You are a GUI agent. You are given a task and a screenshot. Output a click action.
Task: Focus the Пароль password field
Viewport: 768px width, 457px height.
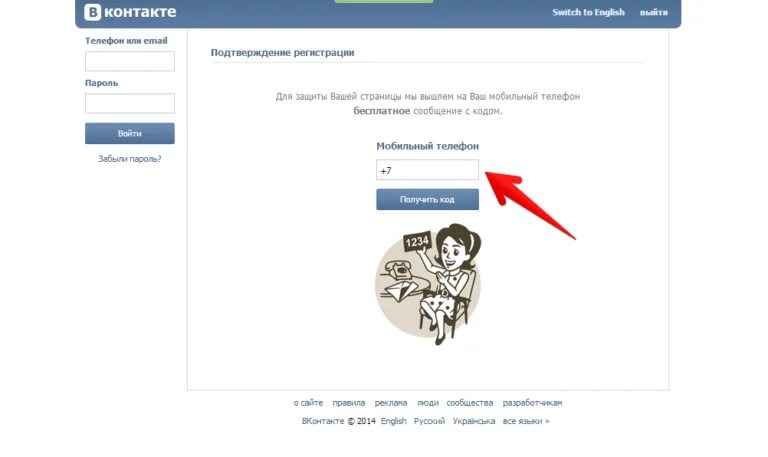[130, 103]
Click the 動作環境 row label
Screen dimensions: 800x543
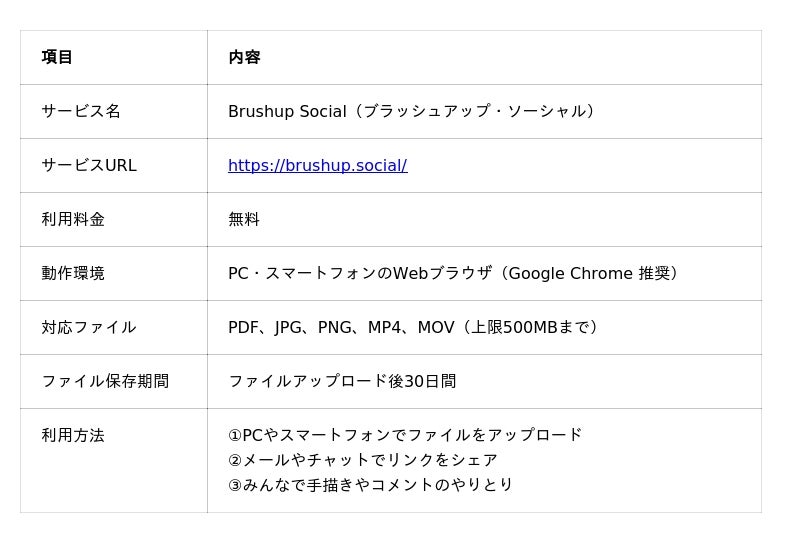tap(73, 274)
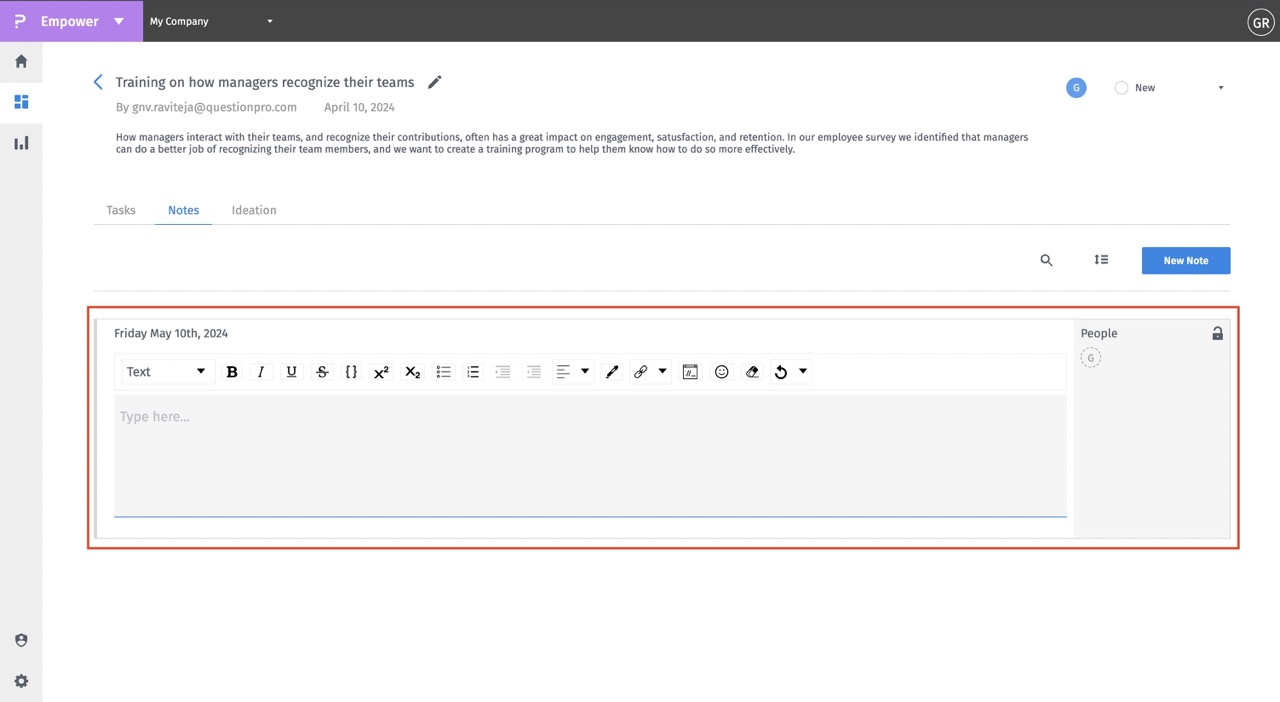The height and width of the screenshot is (702, 1280).
Task: Clear formatting with the eraser icon
Action: pyautogui.click(x=752, y=371)
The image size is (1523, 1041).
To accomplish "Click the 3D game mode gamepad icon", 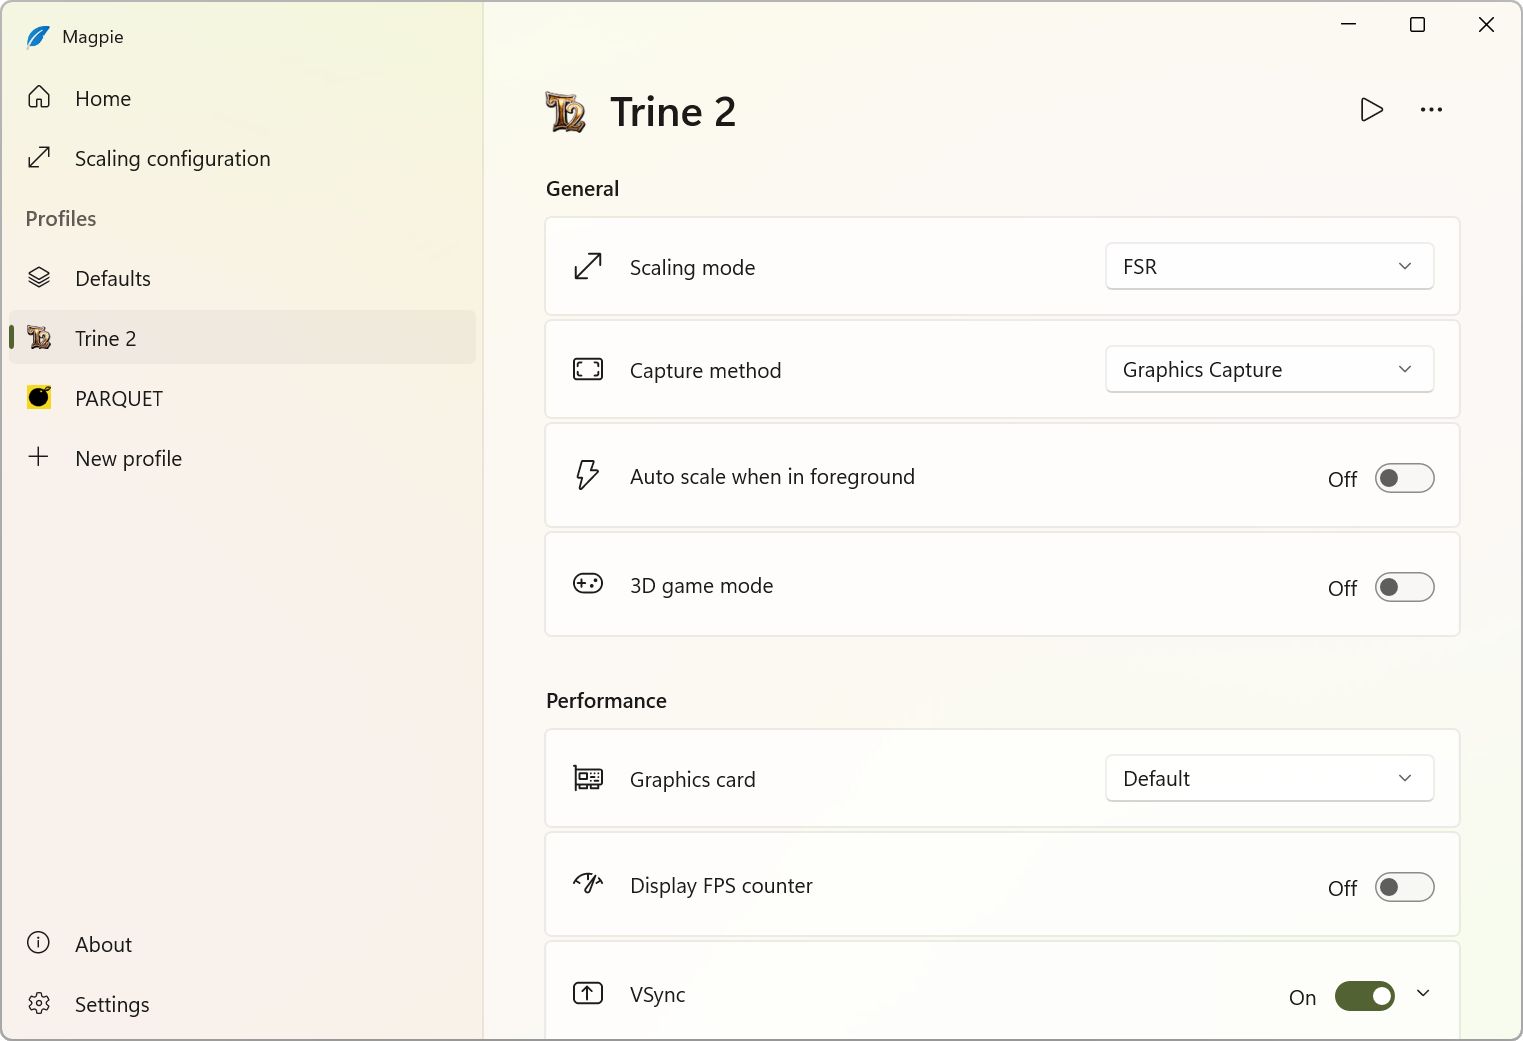I will tap(587, 584).
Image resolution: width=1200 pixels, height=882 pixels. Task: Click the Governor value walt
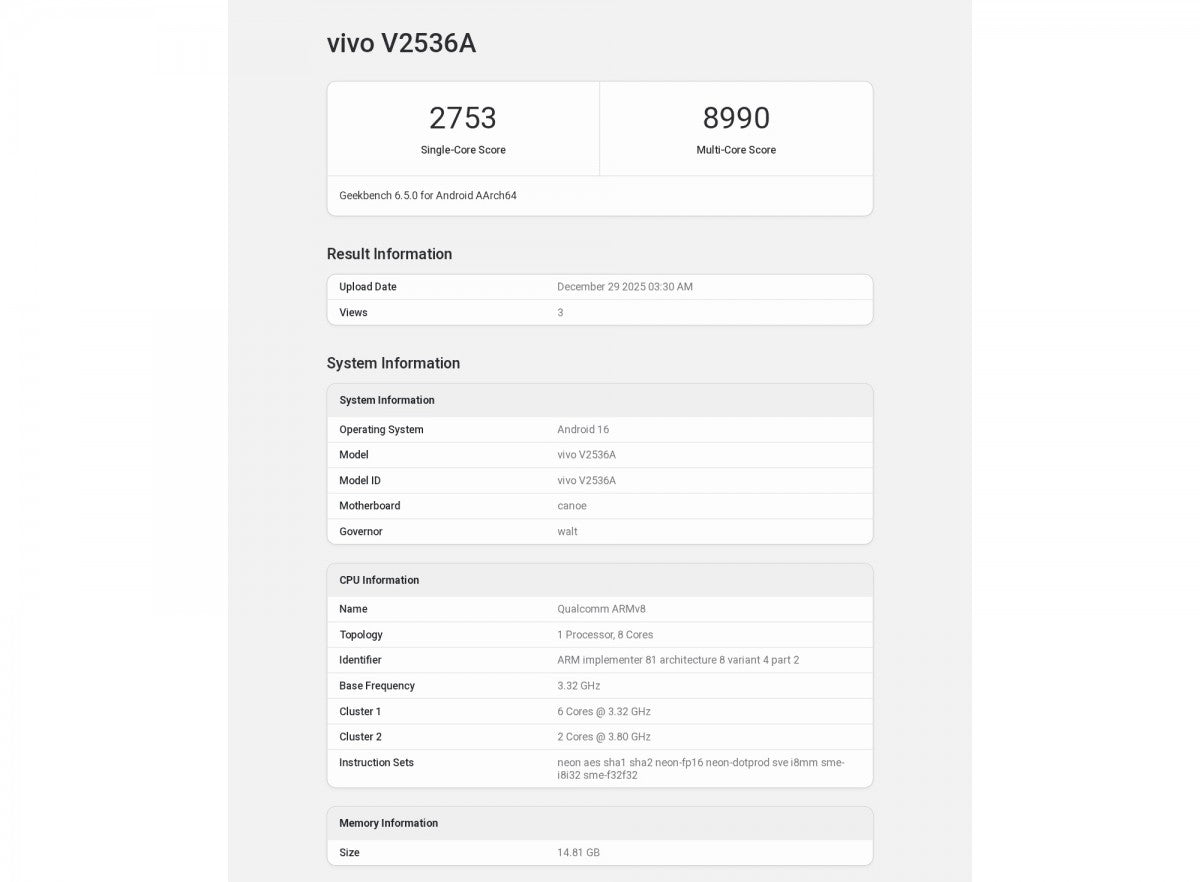pyautogui.click(x=567, y=532)
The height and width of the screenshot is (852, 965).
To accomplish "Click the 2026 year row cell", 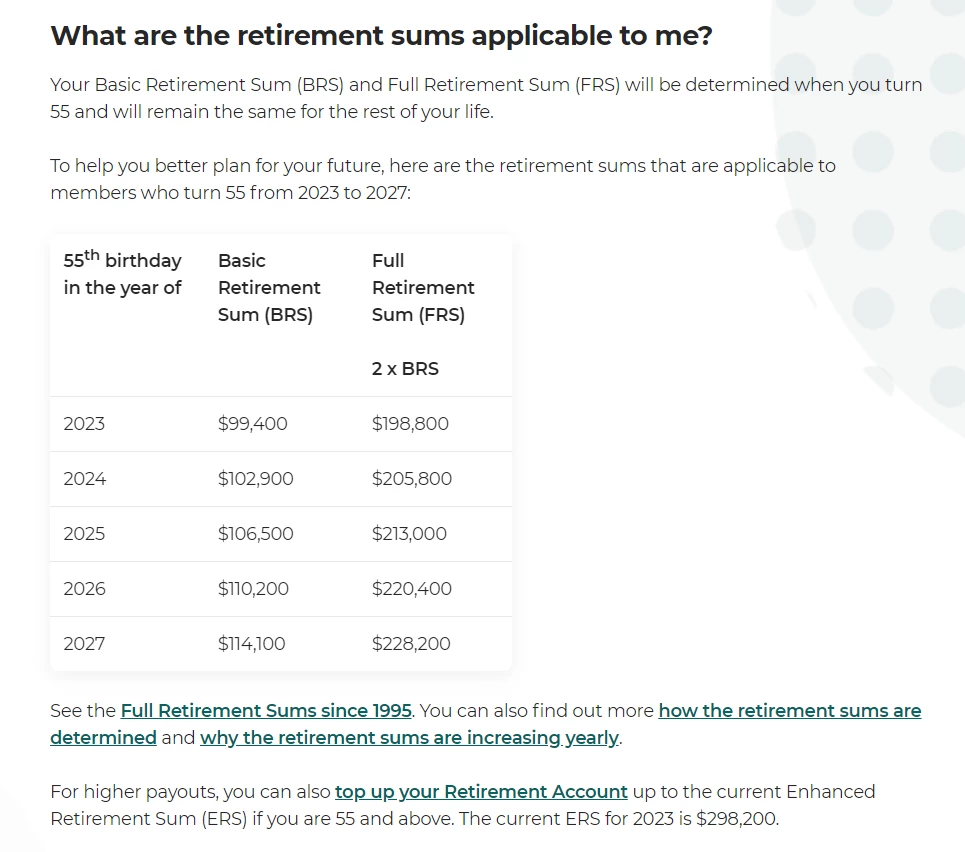I will 84,589.
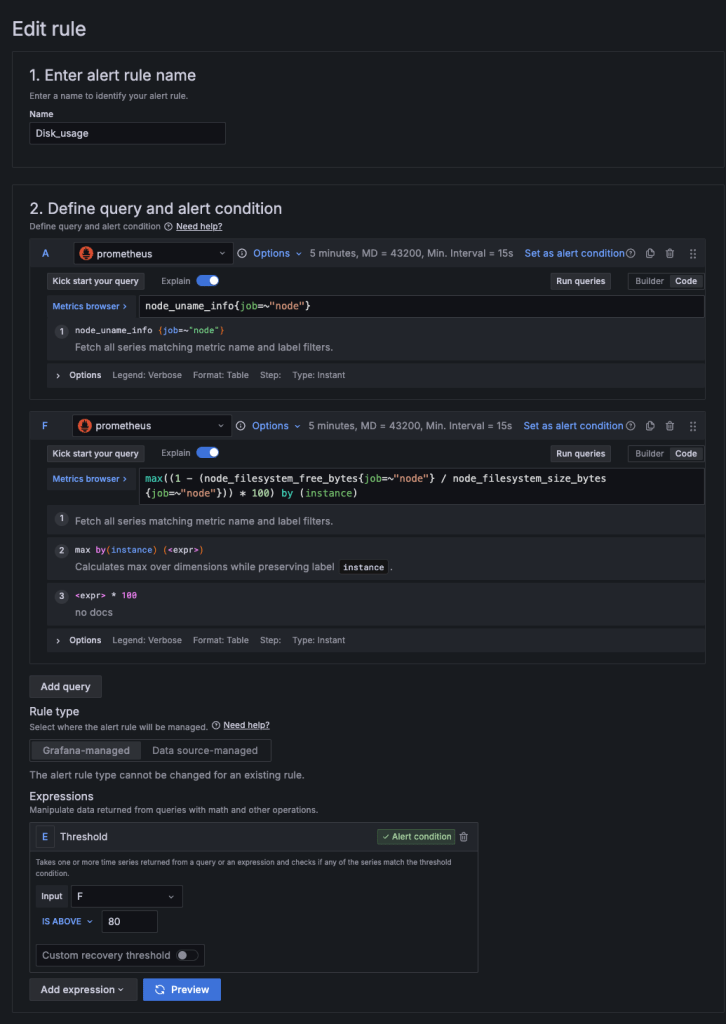726x1024 pixels.
Task: Set query F as alert condition
Action: [573, 426]
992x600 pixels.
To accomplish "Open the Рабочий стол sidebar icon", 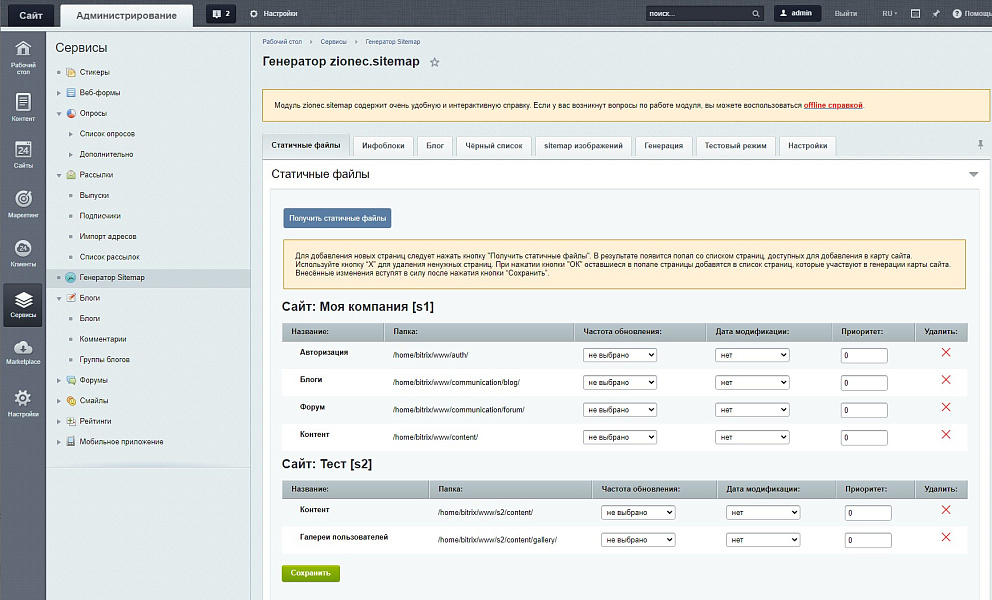I will (23, 55).
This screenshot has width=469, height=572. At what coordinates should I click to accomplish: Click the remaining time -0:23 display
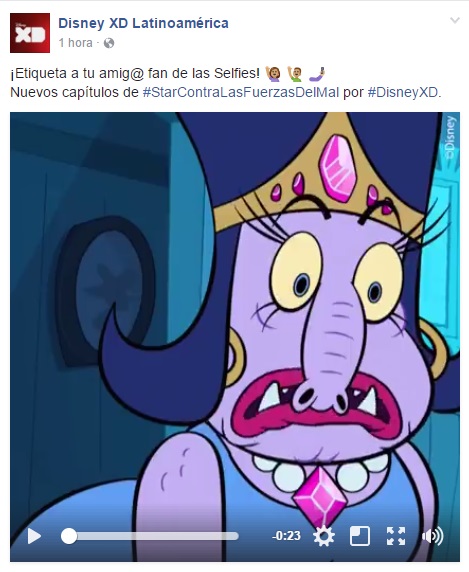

==========

YOUR GOAL> What is wanted is an exact copy of the lines above from the one containing "Click the 動作環境 row label" through the one containing "The image size is (1523, 1041).", with no pictures in it.

ANSWER SPACE>
Click the 動作環境 row label
Screen dimensions: 800x543
tap(73, 274)
The height and width of the screenshot is (702, 1280).
Task: Clear formatting with the eraser icon
Action: pyautogui.click(x=752, y=371)
The image size is (1523, 1041).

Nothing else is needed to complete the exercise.